Internet of Things (IoT) has become a point of attraction to the industry and academia recently. The IoT is becoming popular because of the lesser prices and easy availability of smart devices. The IoT network consists of heterogeneous devices with limited computational and power resources, and not equipped dynamically to respond to abnormalities. Besides, some of the IoT nodes in an IoT network are attached with vulnerabilities. To ensure the security for such types of IoT networks, we propose a reactive defense mechanism and integrated proactive defense mechanism of an software- defined IoT (SD-IoT) network. The reactive defense mechanism provides the maximum number of hard to exploit vulnerable IoT nodes along the path to the base station, after reconfiguration. To reconfigure the IoT network topology, we develop and implement a reconfiguration algorithm, using the software-defined networking (SDN) controller. The algorithm reconfigures the topology, when the intrusion is detected in the IoT network.

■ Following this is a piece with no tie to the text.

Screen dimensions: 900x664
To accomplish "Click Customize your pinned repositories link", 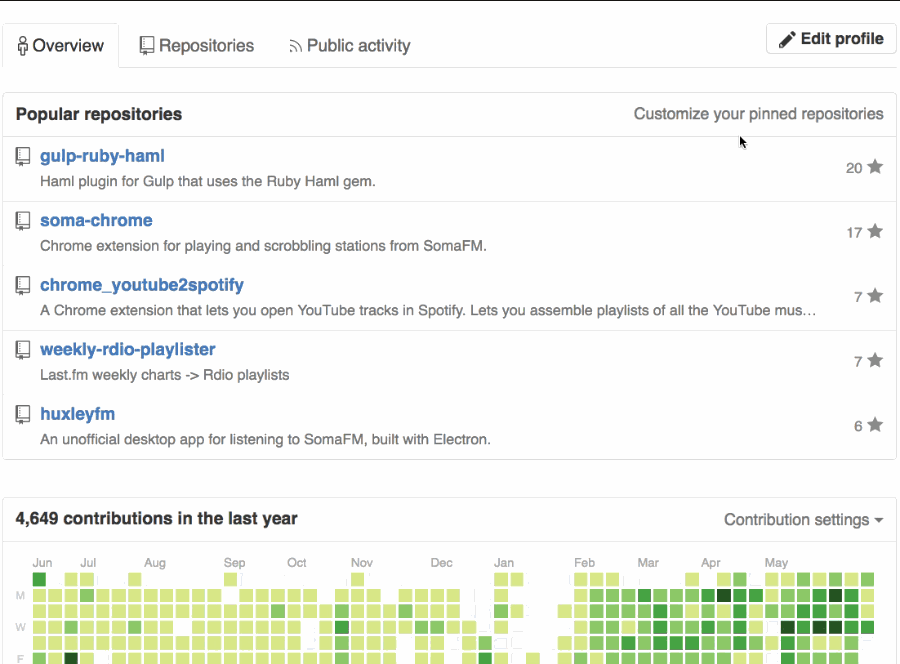I will pyautogui.click(x=758, y=114).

In the integrated proactive defense mechanism, we use cyber deception along with the Moving Target Defense (MTD). The cyber deception includes the decoy system and attracts the attacker towards itself. On the interaction of the attacker, the decoy system captures the intentions of the attacker. The MTD makes the attack surface hard by shuffling the connections between IoT nodes. To analyze the effectiveness of our proposed defense mechanisms, we measure the security metrics using the Hierarchical Attack Representation Model (HARM).

The results of our reactive defense mechanism and integrated proactive defense mechanism show the increase in attack efforts.

In summary, the contributions of the thesis are; 1) To develop a reactive defense mechanism and reconfiguration algorithm to changes the IoT network topology on intrusion detection and to calculate the mean-time-to- compromise (MTTC) security metric that shows the effectiveness of our defense mechanism; 2) To develop an integrated proactive defense mechanism, implement the cyberdeception and MTD as defense strategies, develop, implement and calculate the security metrics (i.e., Attack Path Variation, Attack Path Exposure, mean-time-to-security-failure and Defense cost) to show the effectiveness of our defense mechanism.